I kept wondering where the shot for the antivenom was. My perception was I’d get a shot and then go home. I kept asking them, “Where is it? Where is it?” I wanted them to hurry up because I was feeling so bad. Finally, they said, “Well, it takes a while.” They said it can take anywhere from two to eight hours.
One thing that was happening was that my foot was swelling so much I remember saying to the nurse, “Have you ever had a foot burst?” She said, “Oh, honey, you don’t worry about it. If that happens, we’ll take care of it.” Well, apparently, that does happen, so they cut it.

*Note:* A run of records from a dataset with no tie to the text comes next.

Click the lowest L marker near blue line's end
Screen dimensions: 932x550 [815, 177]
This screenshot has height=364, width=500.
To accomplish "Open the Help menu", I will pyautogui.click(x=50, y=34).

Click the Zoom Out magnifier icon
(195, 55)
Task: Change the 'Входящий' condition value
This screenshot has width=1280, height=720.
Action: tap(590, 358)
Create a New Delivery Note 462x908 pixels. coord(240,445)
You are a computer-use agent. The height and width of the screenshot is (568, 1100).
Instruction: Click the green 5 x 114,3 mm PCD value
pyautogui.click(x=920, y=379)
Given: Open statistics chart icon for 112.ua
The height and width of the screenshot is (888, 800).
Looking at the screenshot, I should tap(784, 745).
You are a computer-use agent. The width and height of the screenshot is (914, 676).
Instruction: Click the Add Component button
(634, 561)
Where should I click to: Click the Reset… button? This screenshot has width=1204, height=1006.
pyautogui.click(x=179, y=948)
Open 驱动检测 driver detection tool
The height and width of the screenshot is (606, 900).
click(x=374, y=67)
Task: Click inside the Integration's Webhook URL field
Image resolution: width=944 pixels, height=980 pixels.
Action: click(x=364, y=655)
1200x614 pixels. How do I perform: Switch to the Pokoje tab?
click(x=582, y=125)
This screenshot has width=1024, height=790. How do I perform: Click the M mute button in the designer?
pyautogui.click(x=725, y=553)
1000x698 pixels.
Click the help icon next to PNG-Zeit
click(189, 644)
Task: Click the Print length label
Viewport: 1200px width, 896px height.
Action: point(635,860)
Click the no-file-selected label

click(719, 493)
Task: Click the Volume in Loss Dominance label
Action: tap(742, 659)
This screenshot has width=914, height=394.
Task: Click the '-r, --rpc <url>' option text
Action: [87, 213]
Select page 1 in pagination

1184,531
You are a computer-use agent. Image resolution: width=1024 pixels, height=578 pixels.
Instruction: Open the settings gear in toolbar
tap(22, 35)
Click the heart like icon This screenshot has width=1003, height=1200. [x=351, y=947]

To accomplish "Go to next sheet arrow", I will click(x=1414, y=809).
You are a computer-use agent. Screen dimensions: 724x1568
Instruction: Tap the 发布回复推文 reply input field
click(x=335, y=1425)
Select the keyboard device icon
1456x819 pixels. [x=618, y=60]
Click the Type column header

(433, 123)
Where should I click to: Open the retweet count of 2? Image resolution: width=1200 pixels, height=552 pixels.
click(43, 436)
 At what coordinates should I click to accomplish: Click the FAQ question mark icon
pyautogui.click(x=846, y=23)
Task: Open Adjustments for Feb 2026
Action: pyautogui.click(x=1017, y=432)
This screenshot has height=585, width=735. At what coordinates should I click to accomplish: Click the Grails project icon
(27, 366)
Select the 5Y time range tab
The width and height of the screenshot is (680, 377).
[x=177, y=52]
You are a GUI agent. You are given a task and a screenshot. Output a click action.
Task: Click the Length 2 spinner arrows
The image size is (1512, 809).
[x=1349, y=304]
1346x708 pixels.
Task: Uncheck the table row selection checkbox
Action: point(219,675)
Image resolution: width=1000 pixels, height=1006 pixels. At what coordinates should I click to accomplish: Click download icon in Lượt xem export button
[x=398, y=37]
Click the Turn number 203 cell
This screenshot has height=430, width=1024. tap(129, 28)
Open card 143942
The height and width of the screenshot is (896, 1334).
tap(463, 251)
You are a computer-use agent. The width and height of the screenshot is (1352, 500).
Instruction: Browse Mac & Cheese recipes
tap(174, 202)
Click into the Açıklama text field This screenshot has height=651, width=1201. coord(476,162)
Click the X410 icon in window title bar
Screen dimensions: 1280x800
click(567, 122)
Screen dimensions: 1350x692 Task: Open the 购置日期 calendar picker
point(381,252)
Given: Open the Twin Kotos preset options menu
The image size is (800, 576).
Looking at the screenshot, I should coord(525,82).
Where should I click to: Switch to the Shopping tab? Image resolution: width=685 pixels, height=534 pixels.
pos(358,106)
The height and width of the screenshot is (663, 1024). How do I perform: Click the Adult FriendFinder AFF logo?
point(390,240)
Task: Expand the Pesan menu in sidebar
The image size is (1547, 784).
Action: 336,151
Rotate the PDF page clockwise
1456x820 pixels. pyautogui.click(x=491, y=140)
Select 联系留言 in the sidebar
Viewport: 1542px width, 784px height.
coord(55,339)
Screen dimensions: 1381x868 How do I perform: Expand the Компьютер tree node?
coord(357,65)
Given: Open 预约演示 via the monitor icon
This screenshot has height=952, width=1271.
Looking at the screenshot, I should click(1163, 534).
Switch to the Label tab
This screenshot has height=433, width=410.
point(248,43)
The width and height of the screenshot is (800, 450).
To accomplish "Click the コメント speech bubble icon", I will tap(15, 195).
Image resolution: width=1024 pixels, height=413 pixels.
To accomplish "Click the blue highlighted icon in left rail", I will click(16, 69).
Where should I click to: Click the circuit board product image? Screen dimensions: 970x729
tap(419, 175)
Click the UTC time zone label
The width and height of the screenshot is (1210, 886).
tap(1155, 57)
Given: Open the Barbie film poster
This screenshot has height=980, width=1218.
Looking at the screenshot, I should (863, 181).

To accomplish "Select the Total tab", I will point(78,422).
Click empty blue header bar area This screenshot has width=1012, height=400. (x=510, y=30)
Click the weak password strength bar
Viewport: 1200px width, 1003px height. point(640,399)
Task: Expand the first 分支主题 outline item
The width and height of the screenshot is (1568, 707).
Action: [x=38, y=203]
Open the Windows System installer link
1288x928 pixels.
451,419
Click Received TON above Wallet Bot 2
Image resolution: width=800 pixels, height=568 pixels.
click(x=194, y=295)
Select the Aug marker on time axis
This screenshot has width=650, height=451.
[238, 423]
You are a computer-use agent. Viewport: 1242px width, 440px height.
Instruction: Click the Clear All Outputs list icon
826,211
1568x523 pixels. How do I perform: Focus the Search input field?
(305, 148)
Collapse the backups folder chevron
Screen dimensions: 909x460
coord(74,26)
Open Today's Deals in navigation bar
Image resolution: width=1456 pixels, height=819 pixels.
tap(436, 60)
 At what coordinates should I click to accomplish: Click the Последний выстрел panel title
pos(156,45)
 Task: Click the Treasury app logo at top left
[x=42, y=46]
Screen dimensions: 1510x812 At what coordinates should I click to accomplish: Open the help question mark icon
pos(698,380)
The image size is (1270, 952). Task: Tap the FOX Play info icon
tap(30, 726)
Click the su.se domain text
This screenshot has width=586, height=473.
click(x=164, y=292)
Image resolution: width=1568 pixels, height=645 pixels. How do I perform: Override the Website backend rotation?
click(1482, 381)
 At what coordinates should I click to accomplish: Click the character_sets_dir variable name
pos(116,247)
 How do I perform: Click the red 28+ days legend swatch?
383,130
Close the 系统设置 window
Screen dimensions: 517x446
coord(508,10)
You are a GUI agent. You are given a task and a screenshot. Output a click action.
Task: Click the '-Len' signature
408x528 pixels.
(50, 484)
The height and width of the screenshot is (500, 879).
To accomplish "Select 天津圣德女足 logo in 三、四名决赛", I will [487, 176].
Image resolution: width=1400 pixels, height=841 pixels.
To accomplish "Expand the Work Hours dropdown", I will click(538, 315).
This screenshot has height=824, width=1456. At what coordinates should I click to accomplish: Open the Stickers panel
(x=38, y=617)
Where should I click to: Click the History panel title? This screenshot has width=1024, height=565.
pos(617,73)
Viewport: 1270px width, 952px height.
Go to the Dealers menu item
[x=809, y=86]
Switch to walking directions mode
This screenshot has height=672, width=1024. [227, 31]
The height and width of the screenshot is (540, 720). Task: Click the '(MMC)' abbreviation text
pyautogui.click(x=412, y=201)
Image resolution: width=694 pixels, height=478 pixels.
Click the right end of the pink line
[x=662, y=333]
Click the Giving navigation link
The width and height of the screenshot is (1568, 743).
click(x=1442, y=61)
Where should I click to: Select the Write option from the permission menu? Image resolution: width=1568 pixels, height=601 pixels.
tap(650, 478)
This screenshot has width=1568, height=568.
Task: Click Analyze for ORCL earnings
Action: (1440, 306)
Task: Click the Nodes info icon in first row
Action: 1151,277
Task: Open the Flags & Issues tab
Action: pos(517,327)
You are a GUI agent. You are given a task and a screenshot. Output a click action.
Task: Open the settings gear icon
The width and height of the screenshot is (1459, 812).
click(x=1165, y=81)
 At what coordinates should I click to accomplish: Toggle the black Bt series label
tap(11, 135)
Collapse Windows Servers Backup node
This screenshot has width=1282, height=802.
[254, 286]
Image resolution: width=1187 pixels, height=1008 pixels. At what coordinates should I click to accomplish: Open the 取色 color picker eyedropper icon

Finally, I got the antivenom. They gave me six vials at a time by IV. They kept giving it to me until the symptoms went away enough so they could get me out of emergency.
Around 5:00 in the morning, they sent me up to ICU. I felt much better by then. In the end, I got sixty vials of antivenom.
What is antivenom?
Antivenom (also called antivenin) is used to treat venomous snake bites. It is created by injecting a small amount of snake venom into an animal, such as a sheep. The animal’s body creates antibodies against the venom in its blood. These antibodies are taken from the blood and freeze-dried to make the antivenom. Usually, one type of antivenom contains a mixture of antibodies from several different types of poisonous snakes. The particular type of anti-venom that Deni got is called CroFab, which is used to treat venomous bites from rattlesnakes, cottonmouths, and copperheads.
If antivenom is used right away on a snake-bite victim, it prevents further damage to the person’s body. It doesn’t, however, reverse any damage that has already occurred.
Is a snake poisonous or venomous?
• Poison is a substance that is absorbed into your skin or through your digestive system. A poisonous plant or animal typically has the poison distributed over its exterior surface or skin. If you touch or eat the plant or animal, you can be poisoned. A well-known poisonous plant is poison oak.
• Venom is a toxic substance that is injected directly into your body, such as into tissue or the bloodstream. The venomous plant or animal has a specialized organ for injecting the venom into its victims. If the mechanism comes in direct contact with you, you can become infected. Bees are venomous. So are rattlesnakes.